- Opening Delimiter -

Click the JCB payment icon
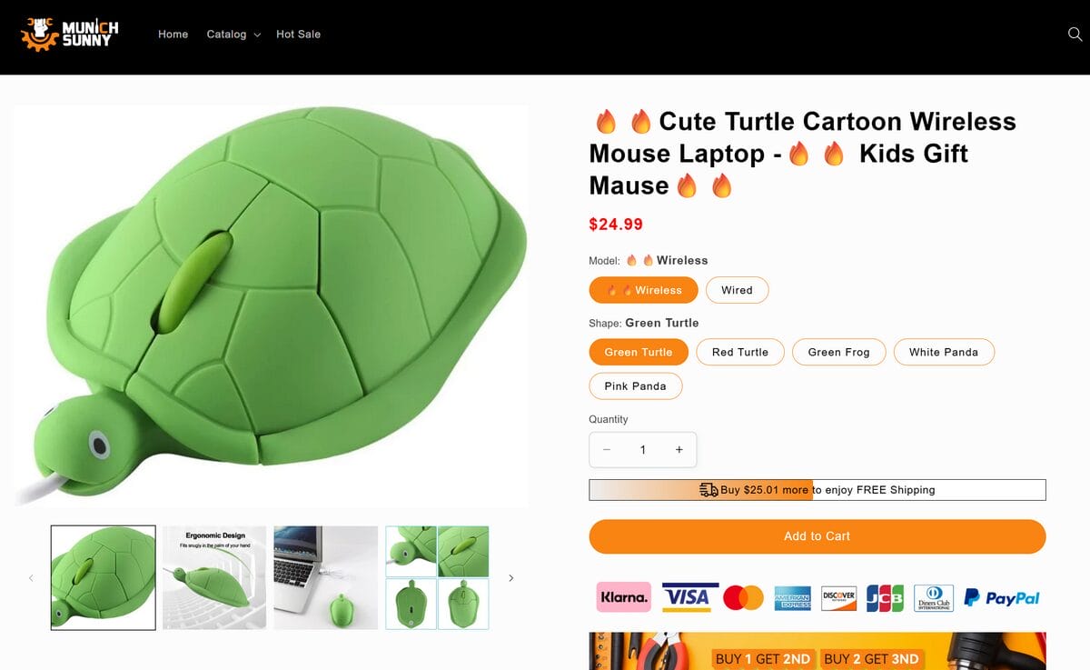This screenshot has height=670, width=1090. (884, 597)
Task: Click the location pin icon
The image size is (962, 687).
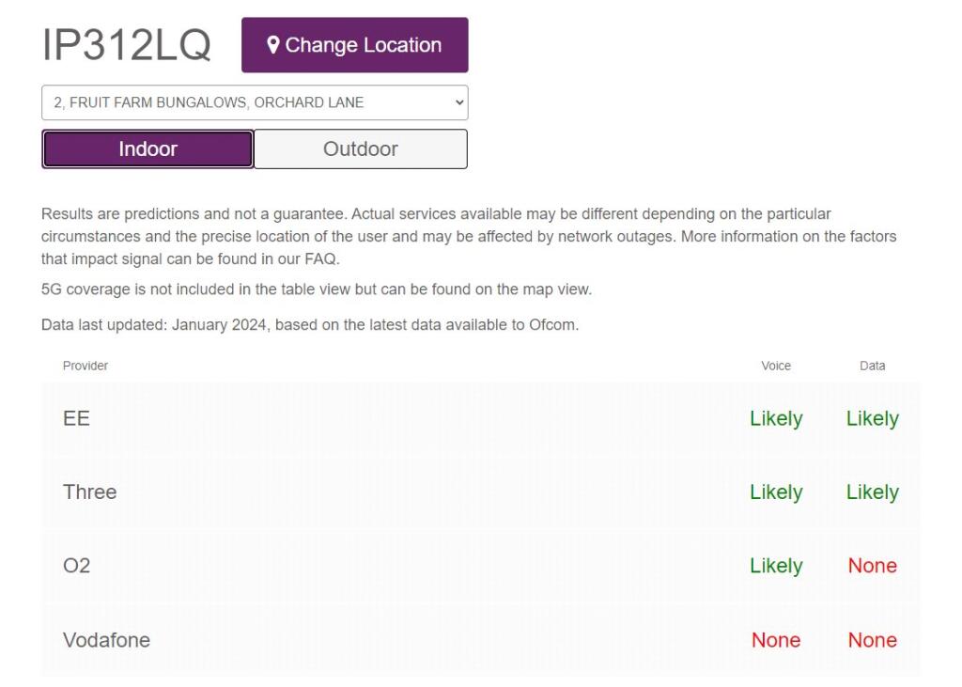Action: click(273, 45)
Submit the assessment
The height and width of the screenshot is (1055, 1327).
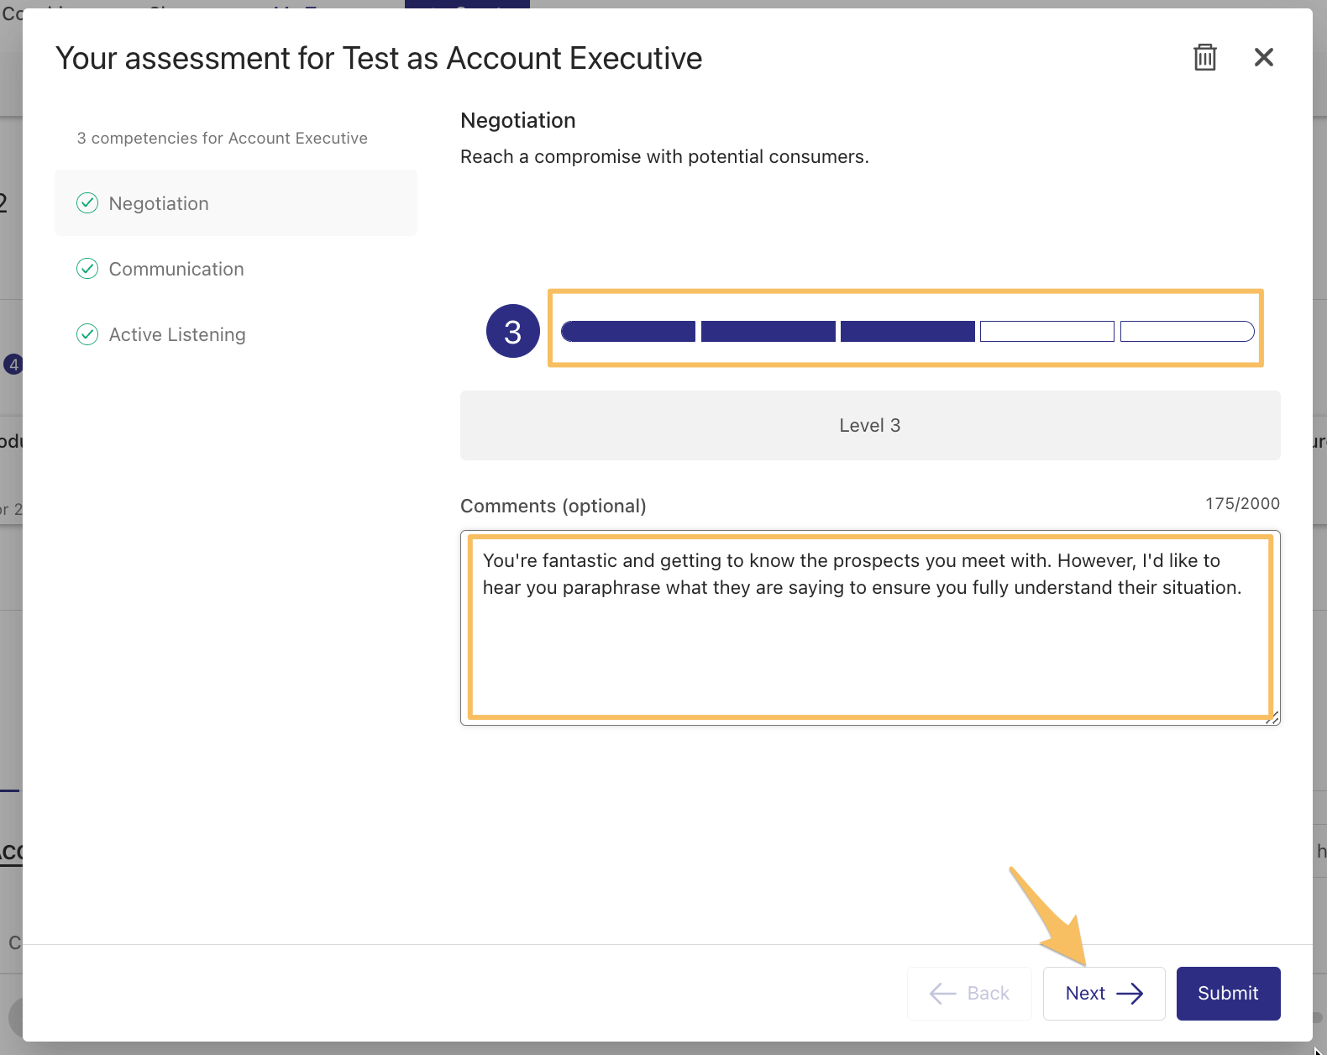1228,993
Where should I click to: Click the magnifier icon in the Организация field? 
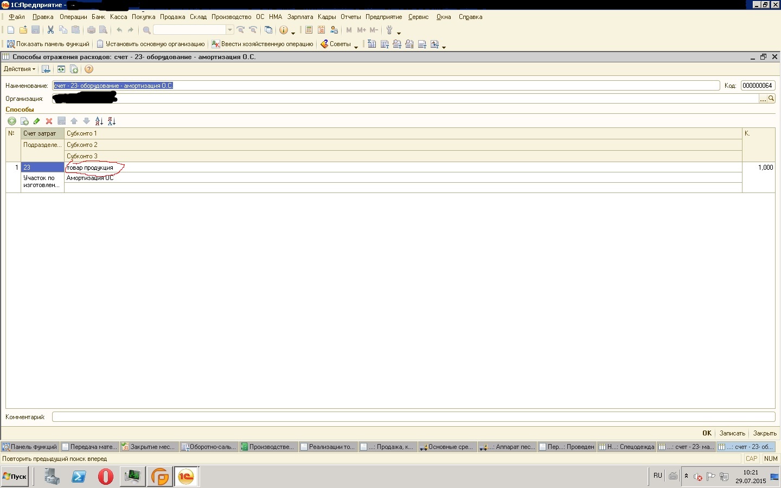(x=771, y=99)
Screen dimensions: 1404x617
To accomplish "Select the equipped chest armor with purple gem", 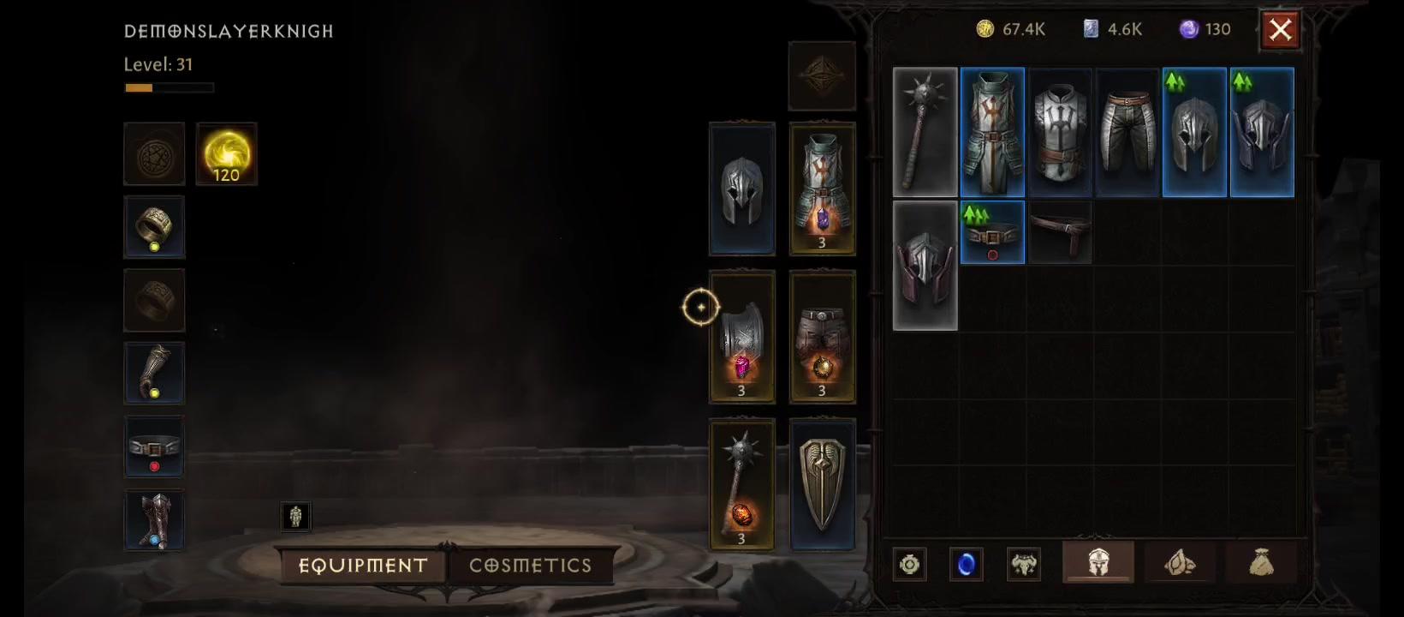I will pyautogui.click(x=822, y=189).
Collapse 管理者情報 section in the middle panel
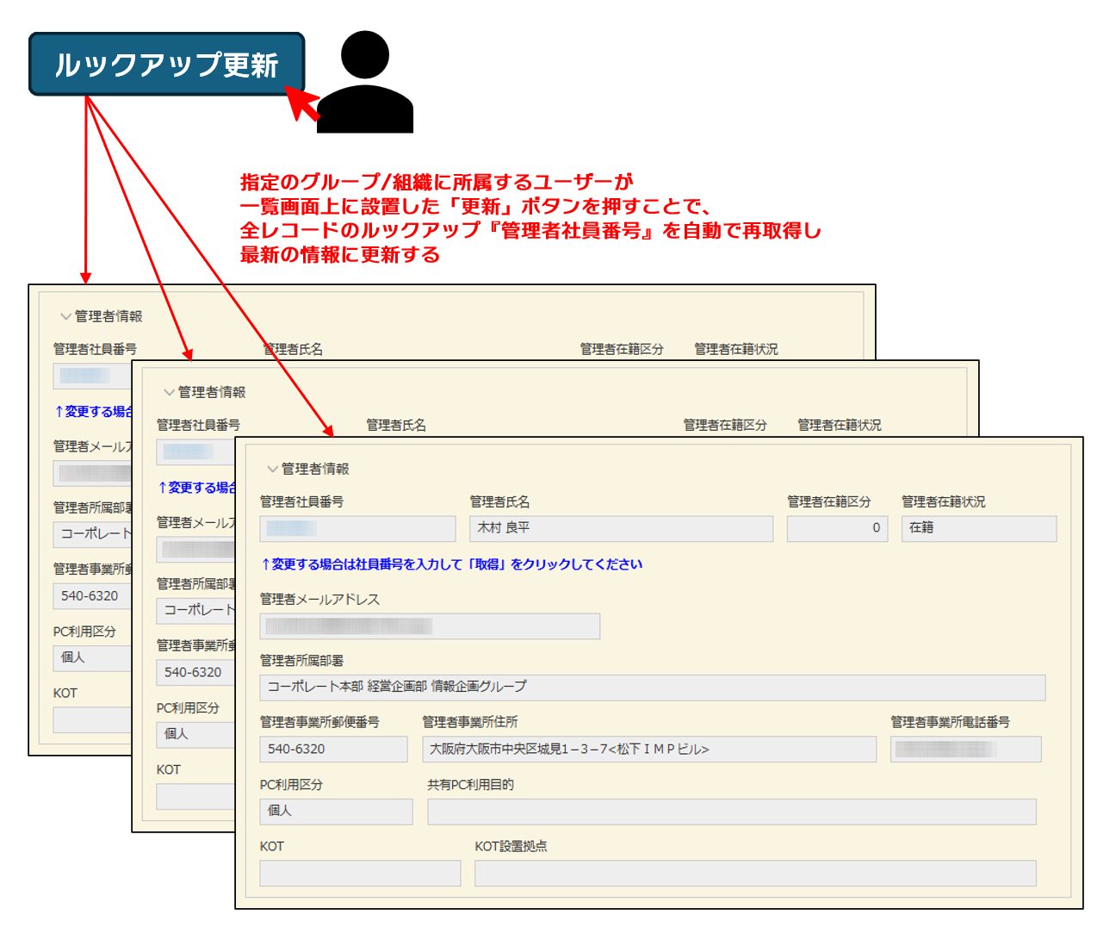1116x940 pixels. 169,392
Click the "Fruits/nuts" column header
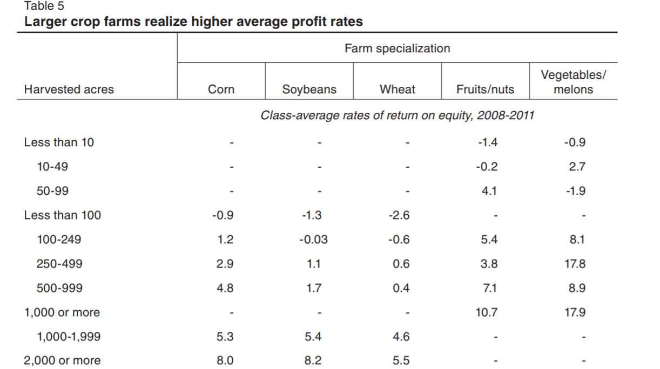This screenshot has height=369, width=660. tap(485, 90)
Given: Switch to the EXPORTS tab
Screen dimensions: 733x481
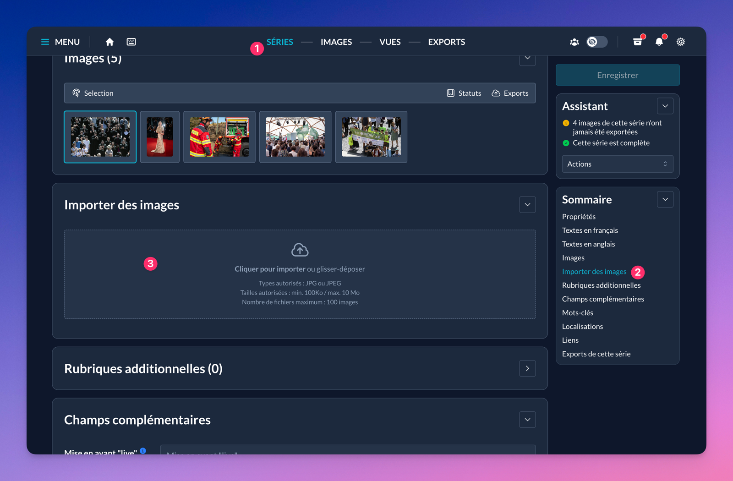Looking at the screenshot, I should point(447,42).
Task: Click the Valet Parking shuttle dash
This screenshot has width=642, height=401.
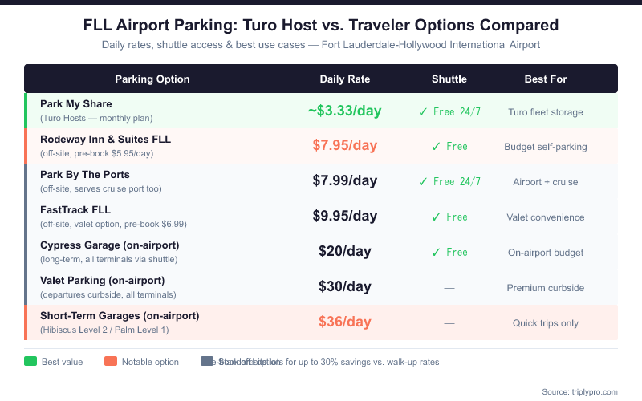Action: [x=449, y=287]
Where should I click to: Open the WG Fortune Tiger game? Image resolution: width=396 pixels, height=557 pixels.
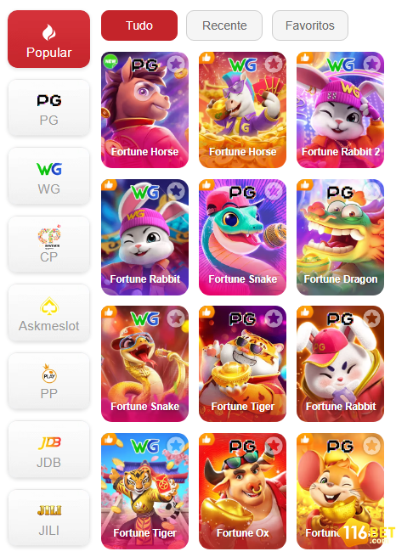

- Closing Delimiter -

From the entries above, select each line containing the string "Task".

Task: Click the location pin icon
Task: Click the Valet Parking shuttle dash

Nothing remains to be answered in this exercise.